L’influence des cycles féminins sur le désir

Le désir sexuel de la femme est-il dicté par le cycle menstruel ? La sexologue Milène Leroy nous explique.

Cycle menstruelDe quoi parle-t’on ?

Le cycle féminin commence le 1er jour des règles et se termine la veille du 1er jour des règles suivantes. Un exemple avec un cycle de 28 jours : si le 1er jour des règles est le 1er du mois alors le 1er jour des règles suivantes sera le 29 du mois. Cela reste une moyenne et peut se modifier via divers facteurs (stress, post-accouchement, absence de contraceptif, désir d’être enceinte…).

Lors d’un cycle menstruel, l’endomètre permet à l’ovule fécondé de s’installer dans la muqueuse utérine. Si il n’y a pas de fécondation, cette muqueuse s’écoule sous forme de règles.
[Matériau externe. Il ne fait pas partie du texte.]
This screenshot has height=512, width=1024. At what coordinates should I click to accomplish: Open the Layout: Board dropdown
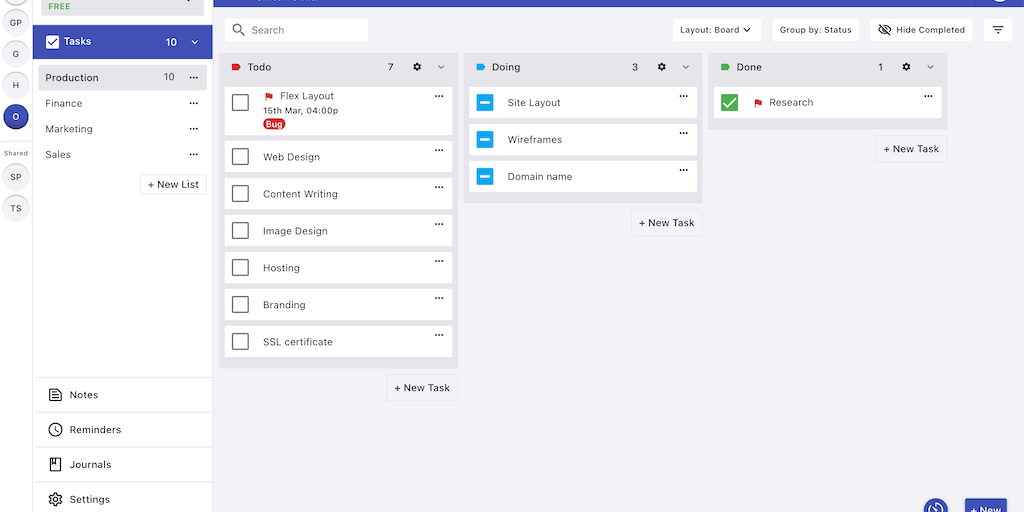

Chaque mois, les ovaires produisent les ovules et sont responsables des hormones indispensables au développement de l’endomètre : les oestrogènes (permettant l’augmentation de l’épaisseur de l’endomètre) et la progestèrone (augmentant après l’ovulation et permettant à l’endomètre de perdurer). Ce cycle se répète jusqu’à la ménopause, entrainant, -par la force des hormones-, des modifications corporelles et comportementales plus ou moins supportables.

L’effet du contraceptif

Un contraceptif hormonal (pilule, implant, anneau vaginal…) joue, -au-delà de sa fonction première-, un rôle dans les comportements, envies, besoins intimes d’une femme. Souvent stabilisateur, la prise d’un traitement peut parfois amener à une forme de neutralité dans les ressentis physiques (douleurs ou intensité sexuelle) et/ou émotionnels. La variabilité périodique (affective et sexuelle) vécue sans contraceptif est dans ce cas, amoindrie. De par cette protection contre une éventuelle grossesse, la libido (même si cela reste aujourd’hui minime) est même pour certaines, plus en berne tout au long du mois.

(Si le contraceptif n’est pas hormonal {préservatif, stérilet cuivre…}, il n’a aucune répercussion sur les modifications possibles citées ci-dessous.)

Sans contraceptif, le cycle menstruel d’une femme ferait donc bien varier son désir pour son partenaire.

L’approche des règles

Humeur changeante, maux de tête, fatigue, seins tendus, sensibilité émotionnelle… Chaque femme vit inégalement cette période qui reste rarement sans conséquence(s) spécifique(s) et désagréable(s).

Entre l’ovulation (milieu du cycle) et les règles, la femme connaît une fluctuation hormonale considèrable : la sécrétion d’oestrogènes baisse tandis que celle de la progestérone augmente. Cette dernière chute à son tour en l’absence de grossesse.

Puisque la sexualité est aussi régie par les hormones, comment intéragit le désir sexuel face à ces changements perpétuels ?

Désir et activité sexuelle

Diverses études confirment que les femmes (célibataires ou non) ont plus d’envies aux alentours de l’ovulation. Même si cela semble évident quant à la nature procréative (et inconsciente) de la sexualité, il ne faut surtout pas s’arrêter à la seule puissance hormonale qui, heureusement, ne régule pas tout ! À l’évidence, de nombreux facteurs non-biologiques chamboulent l’excitabilité sexuelle féminine, ce qui rend le rôle précis des hormones difficile à isoler et à démontrer.

En dehors de ce milieu de cycle, il n’existe pas de périodes plus ou moins fortes de sursauts érotiques. La plus grande régularité du désir masculin cacherait des hypothétiques variantes dans la première et seconde partie du cycle.

Les femmes en couple recherchent plus facilement les temps de repos (le week-end et les vacances) pour faire l’amour, ou encore les moments où elles sont moins susceptibles de tomber enceinte si ce n’est pas leur désir actuel. On imagine alors que les femmes célibataires seraient logiquement plus enclines à la spontanéité des rencontres mais les déterminants hormonaux et reproductifs sont très présents chez elles. Elles veulent réellement éviter tout “accident” et sont dans une attention plus ciblée des moments les plus propices. Les femmes en couple sont finalement celles qui s’éloignent le plus d’un rythme sexuel dicté par leurs hormones.